The Olympics aren’t going to succeed or fail because Alex Morgan didn’t make the football team or Athing Mu tripped on a track in Oregon. But think of it this way: The last three Olympics — the Winter Games in South Korea and Beijing, the Summer Games in Tokyo — were held in Asia, making the time difference in the U.S. uninteresting for many viewers to watch in real time. . The previous two – the Covid-delayed Japan Games in 2021, and the winter edition in China next year – were held in empty venues because the pandemic restricted fans.
Then, Paris must return to normalcy. But this is a new normal. Ever since NBC made its outlay to carry six Olympics from 2022-32, consumers have moved even further away from the single-screen, over-the-air viewing experience. Having more familiar characters to follow will help get more people to sit on the couches and turn on the television.
This doesn’t mean, of course, that Morgan should have made the football team or that Clark should have been in basketball. Mu’s fate, determined by the cruelty of track tests with no second chances, has become more cut and dried. Decisions with Morgan and Clark were made based on athletic merit. There is a cruelty in that too.
“Obviously, it was a difficult decision, especially given Alex’s history and record with this team,” Hayes said in a conference call with reporters. “But I felt I wanted to go in another direction.”
That direction is clearly young. Morgan, the mother of a 4-year-old daughter, will turn 35 next week. She is coming off the 2023 World Cup in which she started all four U.S. games and did not score. Hayes, a Londoner, isn’t here just because the Americans failed to reach the World Cup quarterfinals for the first time. She is here because – after a bronze medal at the Tokyo Games and poor performances in New Zealand and Australia last year – the program needed a reboot.

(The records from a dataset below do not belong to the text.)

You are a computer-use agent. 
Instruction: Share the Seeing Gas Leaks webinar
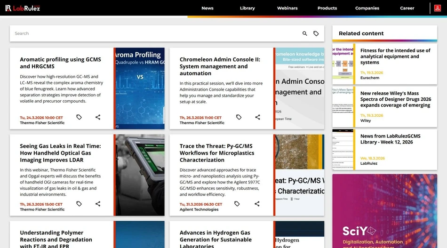click(98, 204)
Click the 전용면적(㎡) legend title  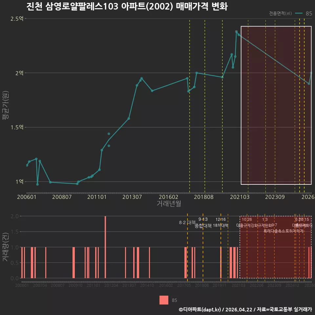coord(280,13)
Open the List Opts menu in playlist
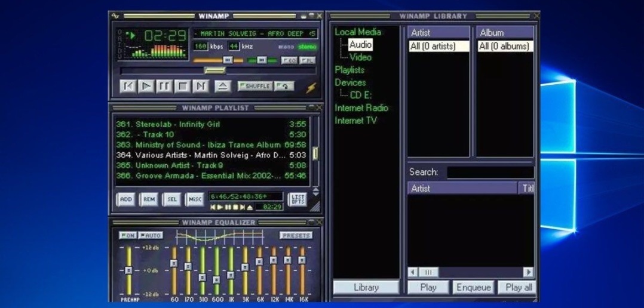This screenshot has width=644, height=308. coord(297,199)
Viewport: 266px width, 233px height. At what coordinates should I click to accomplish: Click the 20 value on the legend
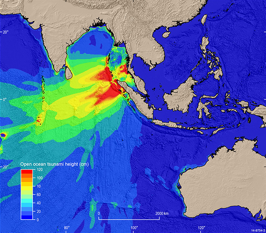click(x=39, y=211)
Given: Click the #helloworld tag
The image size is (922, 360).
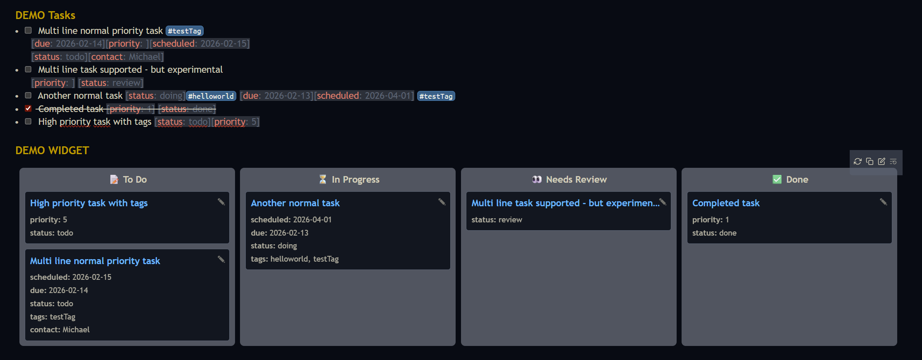Looking at the screenshot, I should [x=211, y=96].
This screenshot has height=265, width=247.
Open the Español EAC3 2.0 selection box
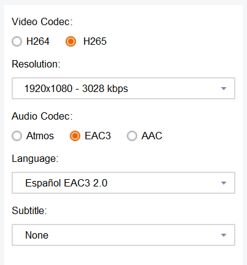click(123, 183)
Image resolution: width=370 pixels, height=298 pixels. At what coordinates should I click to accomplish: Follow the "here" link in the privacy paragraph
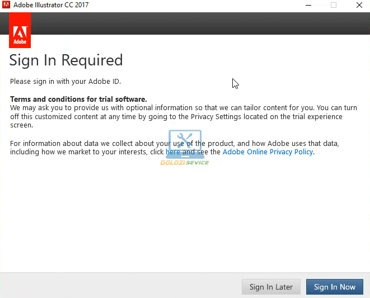[172, 152]
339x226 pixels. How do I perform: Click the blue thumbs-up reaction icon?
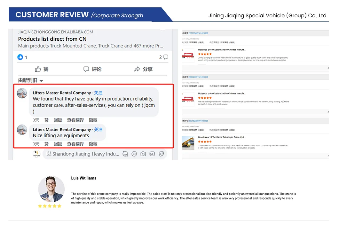point(20,57)
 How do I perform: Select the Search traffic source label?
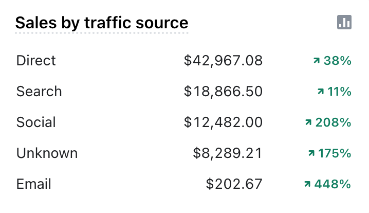point(39,92)
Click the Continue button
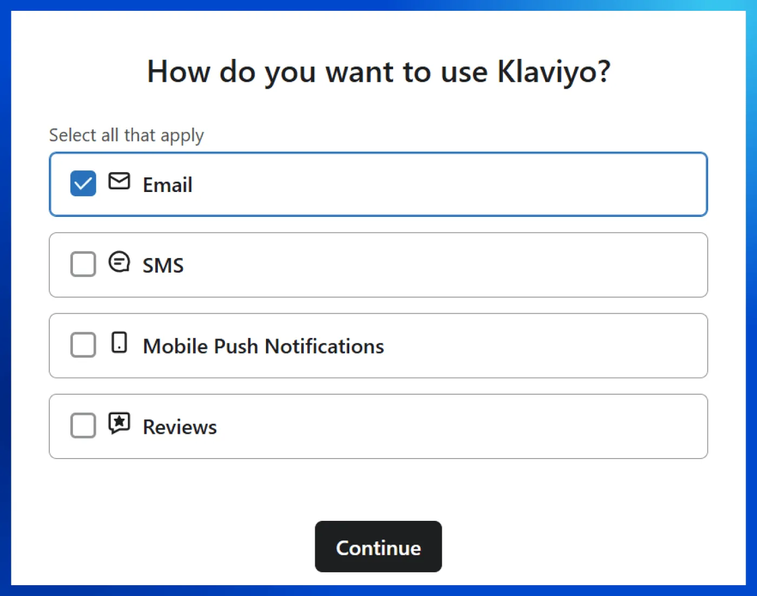 click(378, 547)
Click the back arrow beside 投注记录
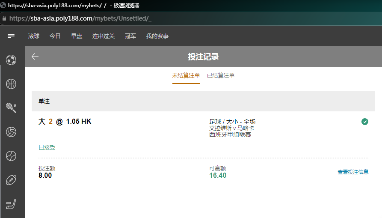382x218 pixels. [x=35, y=57]
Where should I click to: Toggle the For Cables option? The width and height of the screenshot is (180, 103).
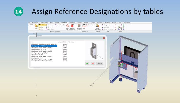tap(42, 25)
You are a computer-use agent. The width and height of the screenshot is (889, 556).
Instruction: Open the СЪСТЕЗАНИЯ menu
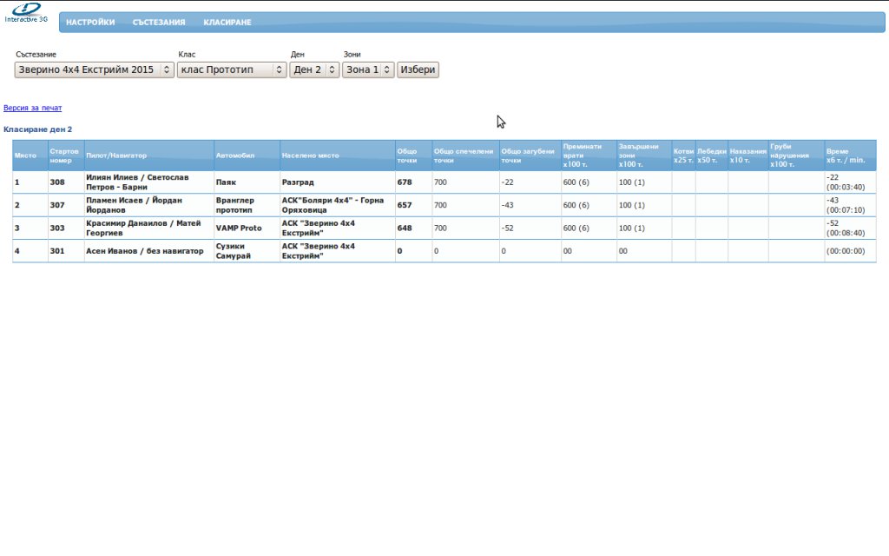pyautogui.click(x=159, y=23)
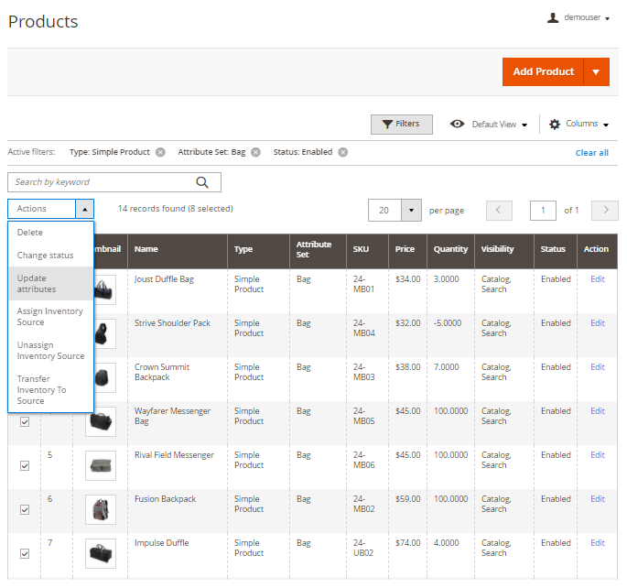Viewport: 627px width, 588px height.
Task: Click the Wayfarer Messenger Bag thumbnail
Action: point(101,421)
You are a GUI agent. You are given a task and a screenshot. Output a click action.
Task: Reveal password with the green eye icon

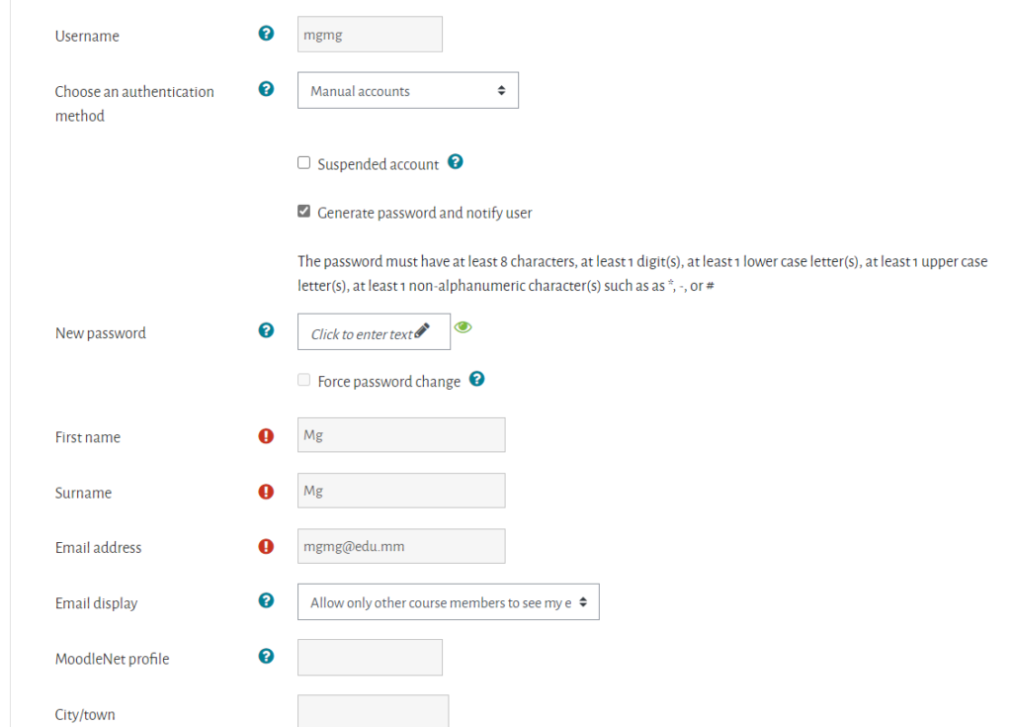(463, 327)
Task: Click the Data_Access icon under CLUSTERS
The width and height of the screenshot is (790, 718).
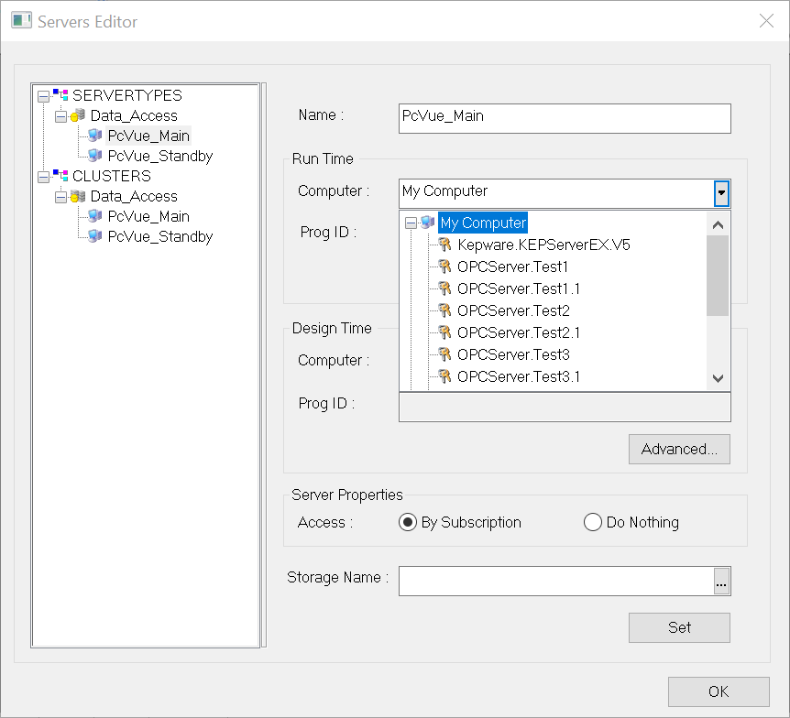Action: (79, 196)
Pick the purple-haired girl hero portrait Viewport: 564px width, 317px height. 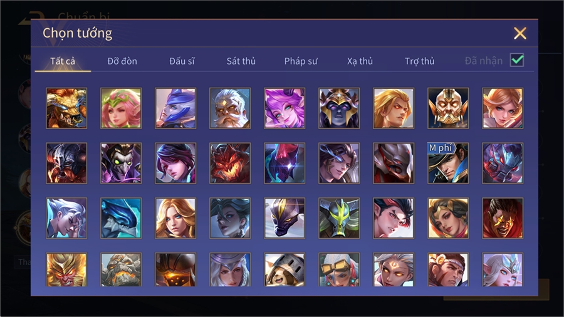pos(285,108)

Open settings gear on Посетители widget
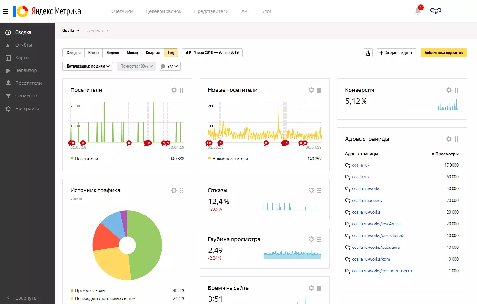click(174, 90)
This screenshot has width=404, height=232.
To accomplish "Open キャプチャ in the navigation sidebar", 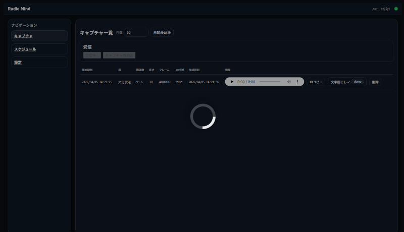I will point(39,36).
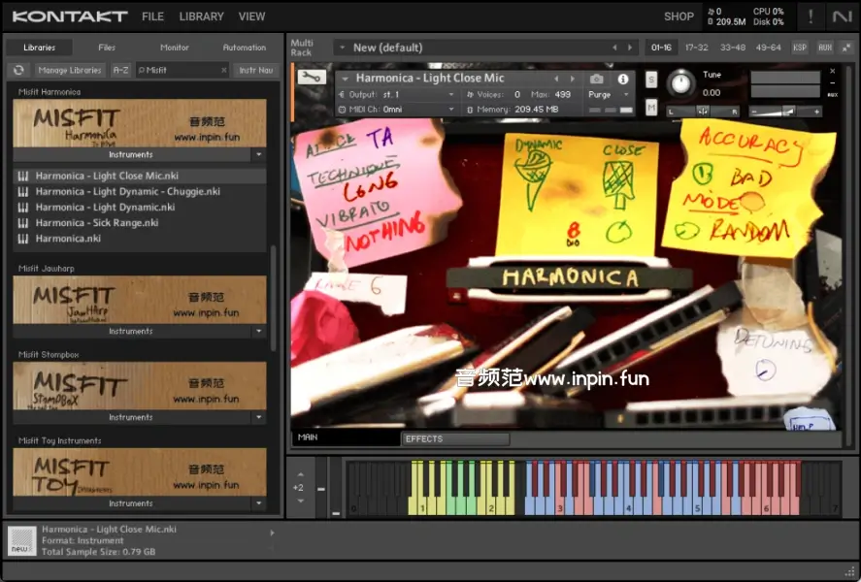Open the SHOP link

[x=679, y=16]
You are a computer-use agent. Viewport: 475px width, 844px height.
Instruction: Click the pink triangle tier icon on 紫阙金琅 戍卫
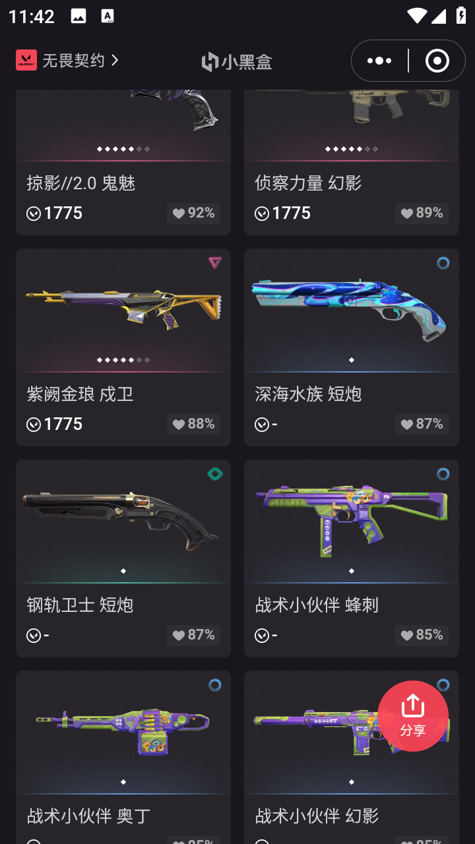point(214,263)
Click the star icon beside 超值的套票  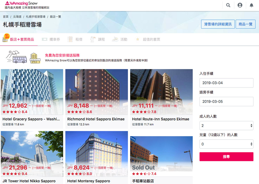[138, 40]
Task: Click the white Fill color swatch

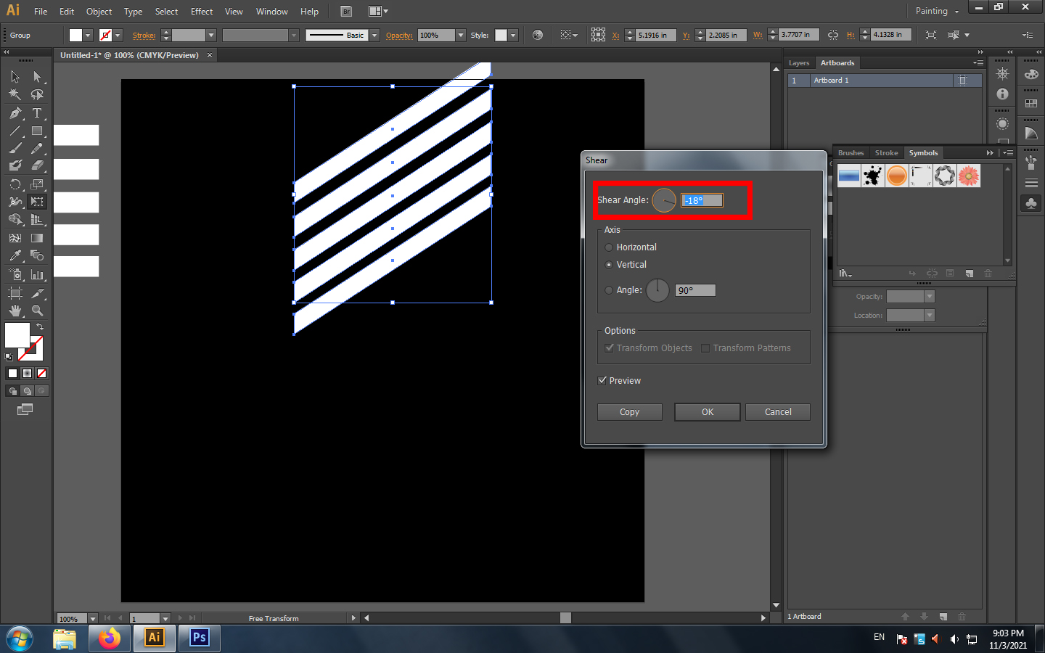Action: [x=17, y=335]
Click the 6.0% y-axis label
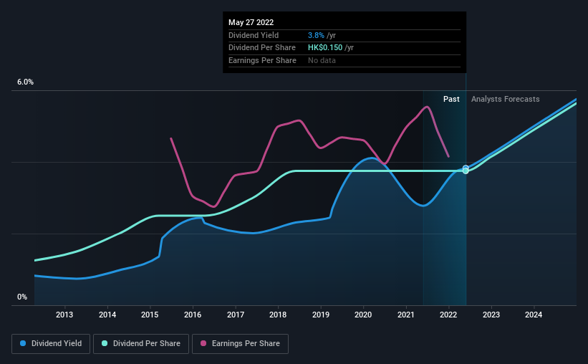The height and width of the screenshot is (364, 588). pos(26,82)
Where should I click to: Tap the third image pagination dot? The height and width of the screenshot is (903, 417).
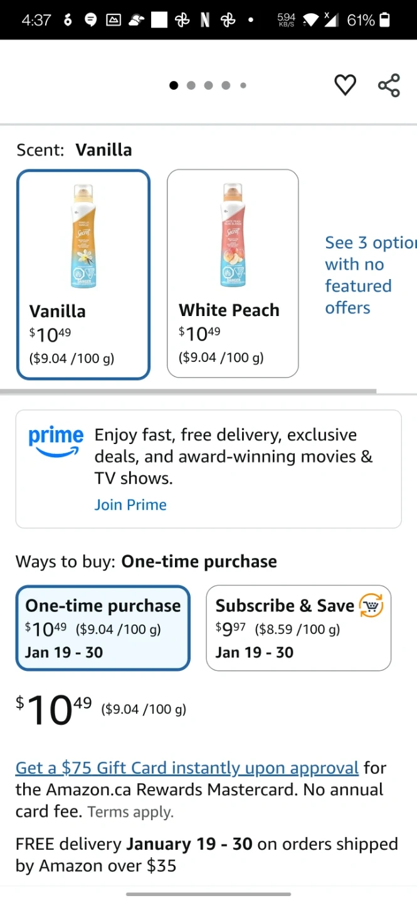208,85
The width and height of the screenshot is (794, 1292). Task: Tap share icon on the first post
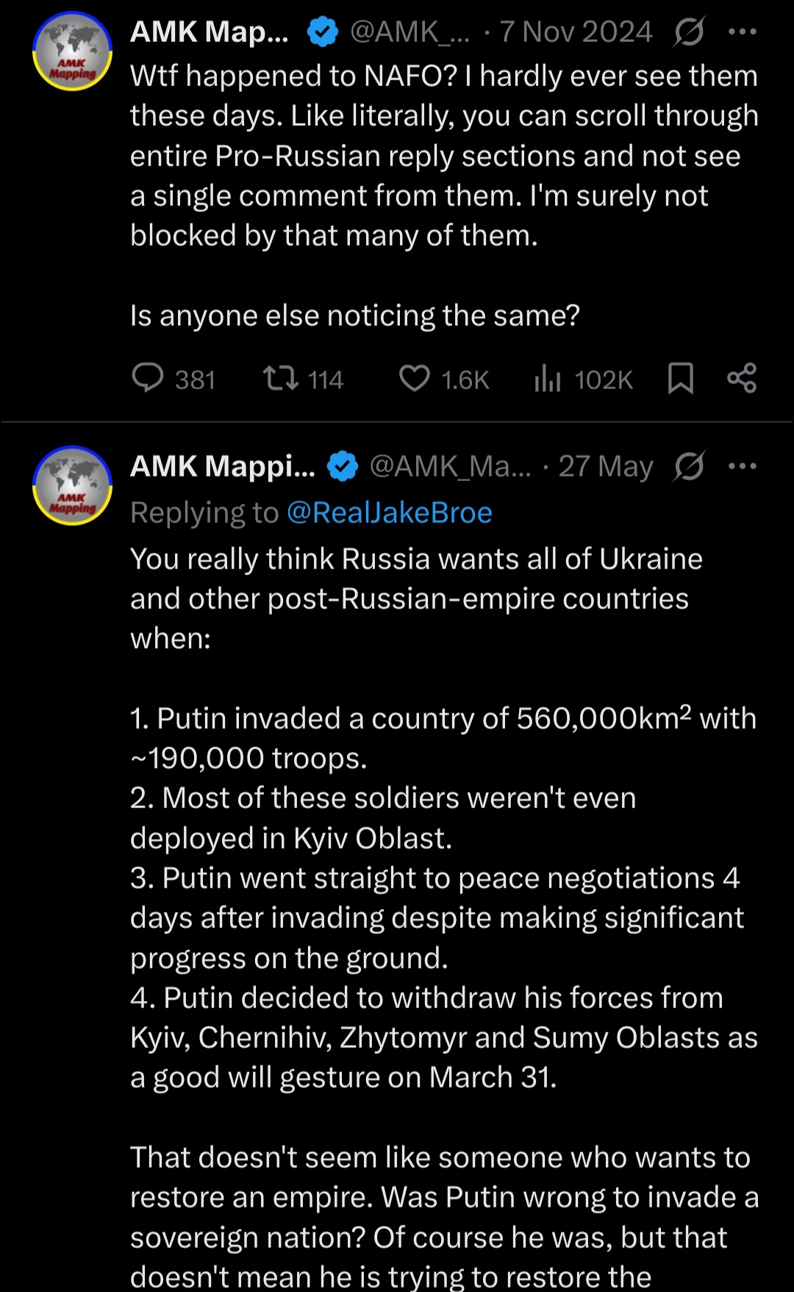(x=742, y=378)
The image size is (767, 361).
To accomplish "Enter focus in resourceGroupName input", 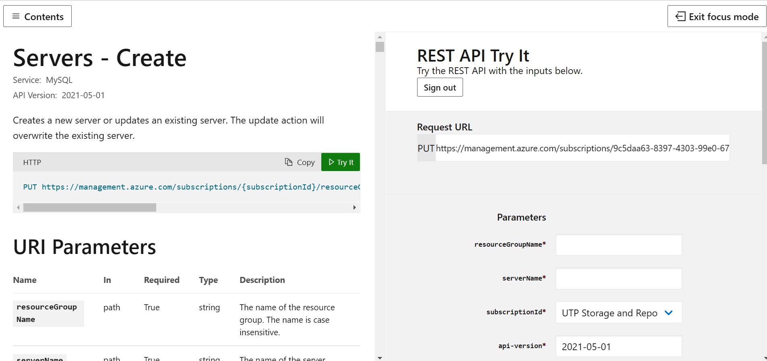I will [618, 245].
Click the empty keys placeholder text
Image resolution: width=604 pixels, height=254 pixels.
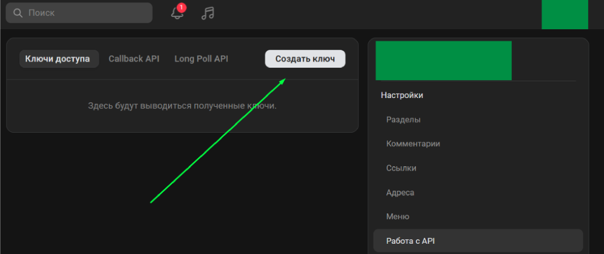click(182, 106)
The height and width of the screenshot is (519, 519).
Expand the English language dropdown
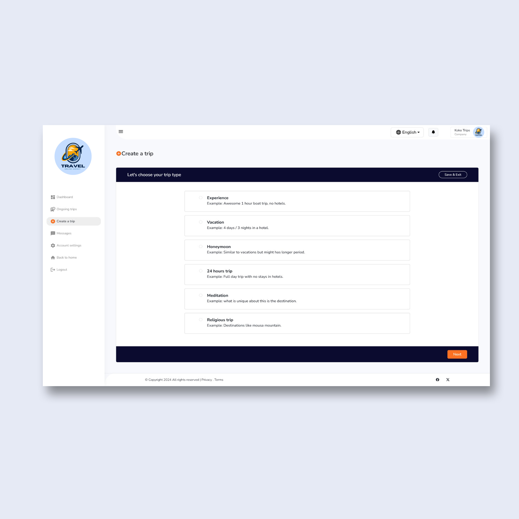pyautogui.click(x=407, y=132)
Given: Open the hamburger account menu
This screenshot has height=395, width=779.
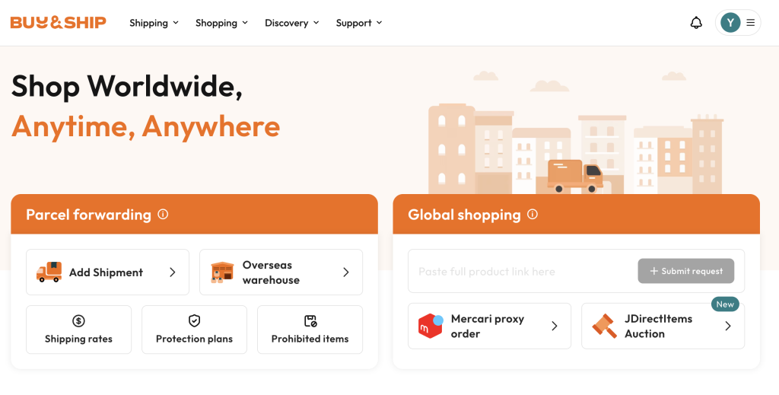Looking at the screenshot, I should [x=751, y=23].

This is contrary to what women’s basketball operations require. Hoopsters have won all seven Olympic gold medals since the 1996 Atlanta Games. This year’s roster includes not only 42-year-old point guard Diana Taurasi, who is looking for her sixth gold medal, but also six more members of the team that won in Tokyo.
“Good perspective and continuity is a very important thing and that’s why we’ve been successful in the Olympics,” USA Basketball CEO Jim Tooley told The Associated Press.
The football team’s perspective: It’s broken, so let’s fix it. The basketball team’s perspective: If it ain’t broke, what’s there to fix?
Waiting to see if these tips work.
There will be a lot to see in Paris. The inimitable Biles will return to the gymnastics competition that tormented her in Tokyo. Ledecky will return to the pool trying to add to her seven gold medals in her fourth Olympics. Lyles will hunt on the track, searching for his gold in the marquee sprint race.
But the U.S. team that will take the boat down the Seine River for the opening ceremony will be without some of its most recognizable faces. This may not help in attracting the audience. But if it ends with more medals, who cares?